:: Material for this task ::
○ ○ ○

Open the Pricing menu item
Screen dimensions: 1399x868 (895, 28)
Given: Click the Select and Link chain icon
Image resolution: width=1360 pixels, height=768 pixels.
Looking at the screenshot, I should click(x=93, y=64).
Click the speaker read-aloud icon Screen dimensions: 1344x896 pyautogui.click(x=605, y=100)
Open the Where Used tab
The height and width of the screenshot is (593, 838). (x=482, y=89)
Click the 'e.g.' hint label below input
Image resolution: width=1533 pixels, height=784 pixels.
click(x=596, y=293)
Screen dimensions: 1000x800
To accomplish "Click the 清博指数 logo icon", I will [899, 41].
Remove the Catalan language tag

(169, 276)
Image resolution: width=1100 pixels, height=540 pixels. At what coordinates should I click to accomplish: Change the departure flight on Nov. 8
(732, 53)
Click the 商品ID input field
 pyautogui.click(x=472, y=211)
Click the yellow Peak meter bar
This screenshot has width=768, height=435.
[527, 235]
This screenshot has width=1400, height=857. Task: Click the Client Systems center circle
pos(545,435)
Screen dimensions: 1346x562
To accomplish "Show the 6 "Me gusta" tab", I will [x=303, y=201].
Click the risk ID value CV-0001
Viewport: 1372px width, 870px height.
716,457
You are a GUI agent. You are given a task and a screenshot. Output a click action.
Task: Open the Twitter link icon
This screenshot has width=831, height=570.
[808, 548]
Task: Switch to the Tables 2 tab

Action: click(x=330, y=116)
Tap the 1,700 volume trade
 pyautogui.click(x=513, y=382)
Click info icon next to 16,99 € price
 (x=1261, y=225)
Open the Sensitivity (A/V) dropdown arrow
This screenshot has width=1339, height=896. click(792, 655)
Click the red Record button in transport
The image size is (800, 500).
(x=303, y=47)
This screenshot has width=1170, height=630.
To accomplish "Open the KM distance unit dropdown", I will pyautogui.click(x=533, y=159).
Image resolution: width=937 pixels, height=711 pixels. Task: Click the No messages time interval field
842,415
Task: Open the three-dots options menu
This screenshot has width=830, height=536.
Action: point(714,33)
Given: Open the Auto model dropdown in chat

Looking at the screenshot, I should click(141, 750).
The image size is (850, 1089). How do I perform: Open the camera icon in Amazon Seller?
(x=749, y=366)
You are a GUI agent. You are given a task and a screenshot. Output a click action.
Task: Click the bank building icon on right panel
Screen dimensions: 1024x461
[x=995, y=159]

○ ○ ○

:: The task ::
Word for word, set down the lines from the beginning of the records through the line that holds "Screen dimensions: 1346x562". Leave out the rest.

:: Finished task ::
Open the Pricing menu item
Screen dimensions: 1399x868 (895, 28)
Given: Click the Select and Link chain icon
Image resolution: width=1360 pixels, height=768 pixels.
Looking at the screenshot, I should click(x=93, y=64).
Click the speaker read-aloud icon Screen dimensions: 1344x896 pyautogui.click(x=605, y=100)
Open the Where Used tab
The height and width of the screenshot is (593, 838). (x=482, y=89)
Click the 'e.g.' hint label below input
Image resolution: width=1533 pixels, height=784 pixels.
click(x=596, y=293)
Screen dimensions: 1000x800
To accomplish "Click the 清博指数 logo icon", I will [899, 41].
Remove the Catalan language tag

(169, 276)
Image resolution: width=1100 pixels, height=540 pixels. At what coordinates should I click to accomplish: Change the departure flight on Nov. 8
(732, 53)
Click the 商品ID input field
 pyautogui.click(x=472, y=211)
Click the yellow Peak meter bar
This screenshot has width=768, height=435.
[527, 235]
This screenshot has width=1400, height=857. Task: Click the Client Systems center circle
pos(545,435)
Screen dimensions: 1346x562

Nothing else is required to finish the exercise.